Compiti richiesti -
1. Nel testo su Draghi e la comunicazione, ricopia il passo che comincia con le parole "Le conferenze stampa" e finisce dopo "e Gelmini, anche.", cambiando "premier" in "presidente del Consiglio".
2. Elenca, nell'ordine in cui compaiono, tutte le persone che il testo su Draghi e la comunicazione nomina per cognome.

Le conferenze stampa fiume, notturne, sono già un ricordo lontano. Così come i post e i video su Facebook. Il salto dalla narrazione Conte-Casalino al silenzio Draghi-Ansuini è significativo. C’è un premier diverso a Palazzo Chigi. Non ha bisogno di cercare il consenso e ha una concezione del ruolo, e del lavoro, finora sconosciuta alla politica italiana.

Draghi ha scelto di parlare poco, o nulla, e di fare, lasciando parlare i fatti. Le nomine, Curcio alla Protezione civile e Figliuolo Commissario all’emergenza Covid, sono un segnale. Il primo Dpcm illustrato dai ministri direttamente competenti, Speranza e Gelmini, anche.

Resta però sul tavolo un tema rilevante, quello della comunicazione. Con il proprio stile e secondo le proprie regole, Draghi dovrà comunque parlare. Perché la comunicazione per un premier deve essere un valore e non un ostacolo. Non parlare a sproposito è una discontinuità importante, sottovalutare la comunicazione sarebbe un errore. Così come delegare e dare spazio ai suoi ministri è una scelta intelligente ma assumere la responsabilità, anche simbolica, dei passaggi importanti dell’azione di governo resta necessario.

Draghi conosce le dinamiche della comunicazione e nella sua esperienza alla guida della Bce ha dimostrato di saper usare le parole con una precisione chirurgica. Il flusso continuo della comunicazione politica non fa per lui, così come la narrazione per slogan. Il ‘modello italiano’ o l’immagine del premier salvatore della patria, di casaliniana memoria, resteranno un ricordo del passato. Ma le tappe rilevanti della vita del Paese, e del governo, saranno scandite anche dalle parole di Draghi.

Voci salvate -
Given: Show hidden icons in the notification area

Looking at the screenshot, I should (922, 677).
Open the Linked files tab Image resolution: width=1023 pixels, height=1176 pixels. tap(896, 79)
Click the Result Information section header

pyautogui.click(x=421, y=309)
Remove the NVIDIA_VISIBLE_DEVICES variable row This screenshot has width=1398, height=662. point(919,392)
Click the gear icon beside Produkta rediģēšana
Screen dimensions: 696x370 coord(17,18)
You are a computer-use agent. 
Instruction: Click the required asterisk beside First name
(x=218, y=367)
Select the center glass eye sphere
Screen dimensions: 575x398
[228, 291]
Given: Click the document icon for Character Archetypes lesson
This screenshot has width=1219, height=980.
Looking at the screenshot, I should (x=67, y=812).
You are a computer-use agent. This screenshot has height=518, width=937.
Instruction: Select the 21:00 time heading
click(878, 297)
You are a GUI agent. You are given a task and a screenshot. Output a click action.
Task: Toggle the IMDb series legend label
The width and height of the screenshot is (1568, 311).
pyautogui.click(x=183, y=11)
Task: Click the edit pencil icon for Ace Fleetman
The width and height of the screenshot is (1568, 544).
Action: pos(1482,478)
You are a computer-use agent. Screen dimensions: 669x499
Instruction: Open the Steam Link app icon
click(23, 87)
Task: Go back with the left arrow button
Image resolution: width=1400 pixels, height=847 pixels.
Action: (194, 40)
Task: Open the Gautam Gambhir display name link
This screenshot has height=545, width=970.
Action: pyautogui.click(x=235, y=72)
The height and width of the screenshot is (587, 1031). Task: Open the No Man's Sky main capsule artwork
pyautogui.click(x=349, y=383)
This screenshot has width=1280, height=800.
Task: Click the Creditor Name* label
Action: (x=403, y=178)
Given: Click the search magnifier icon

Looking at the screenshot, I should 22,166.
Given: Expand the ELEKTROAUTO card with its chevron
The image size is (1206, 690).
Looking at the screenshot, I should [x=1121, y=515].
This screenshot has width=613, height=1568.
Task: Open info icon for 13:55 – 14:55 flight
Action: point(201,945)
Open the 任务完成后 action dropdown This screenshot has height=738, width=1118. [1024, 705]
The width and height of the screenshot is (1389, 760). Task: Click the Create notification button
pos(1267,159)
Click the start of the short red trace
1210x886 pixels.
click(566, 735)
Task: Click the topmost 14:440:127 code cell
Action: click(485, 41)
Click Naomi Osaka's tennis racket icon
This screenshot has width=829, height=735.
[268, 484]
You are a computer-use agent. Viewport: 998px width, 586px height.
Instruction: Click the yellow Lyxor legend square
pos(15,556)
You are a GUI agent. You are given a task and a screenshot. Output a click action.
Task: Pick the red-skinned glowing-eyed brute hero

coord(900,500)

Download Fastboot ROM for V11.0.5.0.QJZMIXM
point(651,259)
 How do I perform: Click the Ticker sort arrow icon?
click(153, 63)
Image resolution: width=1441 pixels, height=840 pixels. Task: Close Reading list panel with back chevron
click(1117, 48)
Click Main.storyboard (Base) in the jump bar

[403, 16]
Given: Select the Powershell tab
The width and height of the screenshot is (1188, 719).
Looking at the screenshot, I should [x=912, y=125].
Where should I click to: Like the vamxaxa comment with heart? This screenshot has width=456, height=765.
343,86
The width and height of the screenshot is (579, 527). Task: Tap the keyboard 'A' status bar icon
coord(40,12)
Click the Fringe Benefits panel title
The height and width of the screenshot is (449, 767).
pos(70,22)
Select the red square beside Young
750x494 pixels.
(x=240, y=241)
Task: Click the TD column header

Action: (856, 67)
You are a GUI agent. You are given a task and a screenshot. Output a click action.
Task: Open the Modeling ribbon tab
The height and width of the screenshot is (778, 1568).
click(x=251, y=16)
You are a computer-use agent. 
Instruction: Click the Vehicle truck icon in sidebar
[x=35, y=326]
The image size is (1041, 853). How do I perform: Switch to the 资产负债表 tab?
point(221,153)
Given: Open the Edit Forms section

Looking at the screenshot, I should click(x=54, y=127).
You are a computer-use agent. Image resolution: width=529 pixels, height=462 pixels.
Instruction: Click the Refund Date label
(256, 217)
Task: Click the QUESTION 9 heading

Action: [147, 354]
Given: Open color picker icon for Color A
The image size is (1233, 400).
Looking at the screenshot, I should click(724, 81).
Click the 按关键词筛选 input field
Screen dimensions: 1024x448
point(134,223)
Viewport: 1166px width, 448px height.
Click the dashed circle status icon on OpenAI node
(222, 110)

Risposte scritte -
1.
Le conferenze stampa fiume, notturne, sono già un ricordo lontano. Così come i post e i video su Facebook. Il salto dalla narrazione Conte-Casalino al silenzio Draghi-Ansuini è significativo. C’è un presidente del Consiglio diverso a Palazzo Chigi. Non ha bisogno di cercare il consenso e ha una concezione del ruolo, e del lavoro, finora sconosciuta alla politica italiana.

Draghi ha scelto di parlare poco, o nulla, e di fare, lasciando parlare i fatti. Le nomine, Curcio alla Protezione civile e Figliuolo Commissario all’emergenza Covid, sono un segnale. Il primo Dpcm illustrato dai ministri direttamente competenti, Speranza e Gelmini, anche.

2. Conte, Casalino, Draghi, Ansuini, Curcio, Figliuolo, Speranza, Gelmini